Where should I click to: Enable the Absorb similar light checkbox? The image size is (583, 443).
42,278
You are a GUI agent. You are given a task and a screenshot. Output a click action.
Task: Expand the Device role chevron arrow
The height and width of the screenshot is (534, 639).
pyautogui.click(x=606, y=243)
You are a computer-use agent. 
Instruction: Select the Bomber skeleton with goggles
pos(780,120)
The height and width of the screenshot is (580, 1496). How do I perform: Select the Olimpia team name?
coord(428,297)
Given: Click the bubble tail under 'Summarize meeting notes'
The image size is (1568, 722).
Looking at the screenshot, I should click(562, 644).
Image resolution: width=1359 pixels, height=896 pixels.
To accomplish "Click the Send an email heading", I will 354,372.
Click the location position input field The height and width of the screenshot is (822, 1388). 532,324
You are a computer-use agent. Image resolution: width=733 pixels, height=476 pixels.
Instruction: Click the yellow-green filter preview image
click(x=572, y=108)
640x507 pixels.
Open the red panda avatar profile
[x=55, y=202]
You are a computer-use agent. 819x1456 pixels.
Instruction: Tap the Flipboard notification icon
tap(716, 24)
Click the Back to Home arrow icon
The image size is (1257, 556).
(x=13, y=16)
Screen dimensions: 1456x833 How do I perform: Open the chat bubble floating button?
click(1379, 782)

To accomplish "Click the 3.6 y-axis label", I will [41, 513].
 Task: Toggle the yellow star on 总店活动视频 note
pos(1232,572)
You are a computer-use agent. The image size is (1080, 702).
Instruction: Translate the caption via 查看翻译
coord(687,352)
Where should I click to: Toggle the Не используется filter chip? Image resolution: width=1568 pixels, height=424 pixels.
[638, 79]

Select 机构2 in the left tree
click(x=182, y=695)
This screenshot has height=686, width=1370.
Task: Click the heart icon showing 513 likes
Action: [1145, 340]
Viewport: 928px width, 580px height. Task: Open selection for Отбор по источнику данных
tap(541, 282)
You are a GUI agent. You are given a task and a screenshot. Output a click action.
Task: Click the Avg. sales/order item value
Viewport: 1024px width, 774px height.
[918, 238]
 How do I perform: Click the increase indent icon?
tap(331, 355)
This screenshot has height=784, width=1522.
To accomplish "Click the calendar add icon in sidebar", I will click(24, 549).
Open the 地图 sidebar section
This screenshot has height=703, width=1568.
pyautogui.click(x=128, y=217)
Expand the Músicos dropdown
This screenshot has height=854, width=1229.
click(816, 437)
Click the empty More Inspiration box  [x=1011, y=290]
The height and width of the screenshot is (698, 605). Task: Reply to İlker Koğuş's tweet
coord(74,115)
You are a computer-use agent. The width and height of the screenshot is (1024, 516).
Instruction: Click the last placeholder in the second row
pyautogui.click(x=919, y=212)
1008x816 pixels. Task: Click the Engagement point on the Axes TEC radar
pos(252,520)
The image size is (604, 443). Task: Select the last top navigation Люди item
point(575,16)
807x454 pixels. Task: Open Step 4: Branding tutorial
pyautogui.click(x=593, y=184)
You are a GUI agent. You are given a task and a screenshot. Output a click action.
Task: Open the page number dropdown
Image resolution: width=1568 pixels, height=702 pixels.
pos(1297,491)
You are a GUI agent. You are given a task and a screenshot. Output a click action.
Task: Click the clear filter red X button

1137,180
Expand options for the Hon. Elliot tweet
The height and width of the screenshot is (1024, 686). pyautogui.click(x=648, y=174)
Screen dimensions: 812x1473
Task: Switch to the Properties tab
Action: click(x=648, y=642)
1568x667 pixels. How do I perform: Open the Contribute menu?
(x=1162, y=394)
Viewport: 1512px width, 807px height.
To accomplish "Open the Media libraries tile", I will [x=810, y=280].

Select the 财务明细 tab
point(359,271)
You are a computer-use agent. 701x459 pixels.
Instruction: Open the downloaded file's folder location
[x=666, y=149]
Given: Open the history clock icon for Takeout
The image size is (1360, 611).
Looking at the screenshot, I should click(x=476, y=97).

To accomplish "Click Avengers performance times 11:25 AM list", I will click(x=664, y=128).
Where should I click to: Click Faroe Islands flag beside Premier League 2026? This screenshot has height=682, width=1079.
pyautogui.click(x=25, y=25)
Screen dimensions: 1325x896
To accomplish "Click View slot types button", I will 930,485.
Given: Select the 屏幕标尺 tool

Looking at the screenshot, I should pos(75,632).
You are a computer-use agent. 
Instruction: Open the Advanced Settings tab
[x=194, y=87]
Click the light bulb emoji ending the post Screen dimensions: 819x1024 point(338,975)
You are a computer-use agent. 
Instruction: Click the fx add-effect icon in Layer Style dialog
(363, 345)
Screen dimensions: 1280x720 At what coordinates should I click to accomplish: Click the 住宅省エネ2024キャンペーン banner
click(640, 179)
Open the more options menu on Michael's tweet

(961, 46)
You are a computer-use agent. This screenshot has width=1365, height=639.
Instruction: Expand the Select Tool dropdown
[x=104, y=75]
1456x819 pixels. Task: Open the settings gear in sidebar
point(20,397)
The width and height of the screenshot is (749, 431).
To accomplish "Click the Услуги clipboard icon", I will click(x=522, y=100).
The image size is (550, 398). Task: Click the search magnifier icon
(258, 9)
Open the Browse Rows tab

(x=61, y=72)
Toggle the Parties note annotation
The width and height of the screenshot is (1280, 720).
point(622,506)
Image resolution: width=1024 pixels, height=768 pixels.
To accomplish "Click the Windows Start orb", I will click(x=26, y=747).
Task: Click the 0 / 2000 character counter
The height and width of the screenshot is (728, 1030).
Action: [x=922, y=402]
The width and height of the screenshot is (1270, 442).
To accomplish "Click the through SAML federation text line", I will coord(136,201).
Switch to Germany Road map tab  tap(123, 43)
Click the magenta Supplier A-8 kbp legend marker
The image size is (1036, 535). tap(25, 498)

☆ ☆ ☆ ☆ ☆ ☆ ☆

Write out every entry verbatim.

Where should I click to: Enable the Absorb similar light checkbox? The image size is (583, 443).
42,278
You are a GUI agent. You are given a task and a screenshot. Output a click action.
Task: Expand the Device role chevron arrow
The height and width of the screenshot is (534, 639).
pyautogui.click(x=606, y=243)
You are a computer-use agent. 
Instruction: Select the Bomber skeleton with goggles
pos(780,120)
The height and width of the screenshot is (580, 1496). How do I perform: Select the Olimpia team name?
coord(428,297)
Given: Click the bubble tail under 'Summarize meeting notes'
The image size is (1568, 722).
Looking at the screenshot, I should click(562, 644).
Image resolution: width=1359 pixels, height=896 pixels.
To accomplish "Click the Send an email heading", I will 354,372.
Click the location position input field The height and width of the screenshot is (822, 1388). 532,324
You are a computer-use agent. Image resolution: width=733 pixels, height=476 pixels.
Instruction: Click the yellow-green filter preview image
click(x=572, y=108)
640x507 pixels.
Open the red panda avatar profile
[x=55, y=202]
You are a computer-use agent. 819x1456 pixels.
Instruction: Tap the Flipboard notification icon
tap(716, 24)
Click the Back to Home arrow icon
The image size is (1257, 556).
(x=13, y=16)
Screen dimensions: 1456x833 How do I perform: Open the chat bubble floating button?
click(1379, 782)

To accomplish "Click the 3.6 y-axis label", I will [41, 513].
 Task: Toggle the yellow star on 总店活动视频 note
pos(1232,572)
You are a computer-use agent. The image size is (1080, 702).
Instruction: Translate the caption via 查看翻译
coord(687,352)
Where should I click to: Toggle the Не используется filter chip? Image resolution: width=1568 pixels, height=424 pixels.
[638, 79]

Select 机构2 in the left tree
click(x=182, y=695)
This screenshot has height=686, width=1370.
Task: Click the heart icon showing 513 likes
Action: [1145, 340]
Viewport: 928px width, 580px height. Task: Open selection for Отбор по источнику данных
tap(541, 282)
You are a GUI agent. You are given a task and a screenshot. Output a click action.
Task: Click the Avg. sales/order item value
Viewport: 1024px width, 774px height.
[918, 238]
 How do I perform: Click the increase indent icon?
tap(331, 355)
This screenshot has height=784, width=1522.
To accomplish "Click the calendar add icon in sidebar", I will click(24, 549).
Open the 地图 sidebar section
This screenshot has height=703, width=1568.
pyautogui.click(x=128, y=217)
Expand the Músicos dropdown
This screenshot has height=854, width=1229.
click(816, 437)
Click the empty More Inspiration box  [x=1011, y=290]
The height and width of the screenshot is (698, 605). Task: Reply to İlker Koğuş's tweet
coord(74,115)
You are a computer-use agent. The width and height of the screenshot is (1024, 516).
Instruction: Click the last placeholder in the second row
pyautogui.click(x=919, y=212)
1008x816 pixels. Task: Click the Engagement point on the Axes TEC radar
pos(252,520)
The image size is (604, 443). Task: Select the last top navigation Люди item
point(575,16)
807x454 pixels. Task: Open Step 4: Branding tutorial
pyautogui.click(x=593, y=184)
You are a GUI agent. You are given a task and a screenshot. Output a click action.
Task: Open the page number dropdown
Image resolution: width=1568 pixels, height=702 pixels.
pos(1297,491)
You are a GUI agent. You are given a task and a screenshot. Output a click action.
Task: Click the clear filter red X button

1137,180
Expand options for the Hon. Elliot tweet
The height and width of the screenshot is (1024, 686). pyautogui.click(x=648, y=174)
Screen dimensions: 812x1473
Task: Switch to the Properties tab
Action: click(x=648, y=642)
1568x667 pixels. How do I perform: Open the Contribute menu?
(x=1162, y=394)
Viewport: 1512px width, 807px height.
To accomplish "Open the Media libraries tile", I will [x=810, y=280].

Select the 财务明细 tab
point(359,271)
You are a computer-use agent. 701x459 pixels.
Instruction: Open the downloaded file's folder location
[x=666, y=149]
Given: Open the history clock icon for Takeout
The image size is (1360, 611).
Looking at the screenshot, I should click(x=476, y=97).

To accomplish "Click Avengers performance times 11:25 AM list", I will click(x=664, y=128).
Where should I click to: Click Faroe Islands flag beside Premier League 2026? This screenshot has height=682, width=1079.
pyautogui.click(x=25, y=25)
Screen dimensions: 1325x896
To accomplish "Click View slot types button", I will 930,485.
Given: Select the 屏幕标尺 tool

Looking at the screenshot, I should pos(75,632).
You are a computer-use agent. 
Instruction: Open the Advanced Settings tab
[x=194, y=87]
Click the light bulb emoji ending the post Screen dimensions: 819x1024 point(338,975)
You are a computer-use agent. 
Instruction: Click the fx add-effect icon in Layer Style dialog
(363, 345)
Screen dimensions: 1280x720 At what coordinates should I click to accomplish: Click the 住宅省エネ2024キャンペーン banner
click(640, 179)
Open the more options menu on Michael's tweet

(961, 46)
You are a computer-use agent. This screenshot has width=1365, height=639.
Instruction: Expand the Select Tool dropdown
[x=104, y=75]
1456x819 pixels. Task: Open the settings gear in sidebar
point(20,397)
The width and height of the screenshot is (749, 431).
To accomplish "Click the Услуги clipboard icon", I will click(x=522, y=100).
The image size is (550, 398). Task: Click the search magnifier icon
(258, 9)
Open the Browse Rows tab

(x=61, y=72)
Toggle the Parties note annotation
The width and height of the screenshot is (1280, 720).
point(622,506)
Image resolution: width=1024 pixels, height=768 pixels.
To accomplish "Click the Windows Start orb", I will click(x=26, y=747).
Task: Click the 0 / 2000 character counter
The height and width of the screenshot is (728, 1030).
Action: [x=922, y=402]
The width and height of the screenshot is (1270, 442).
To accomplish "Click the through SAML federation text line", I will coord(136,201).
Switch to Germany Road map tab  tap(123, 43)
Click the magenta Supplier A-8 kbp legend marker
The image size is (1036, 535). tap(25, 498)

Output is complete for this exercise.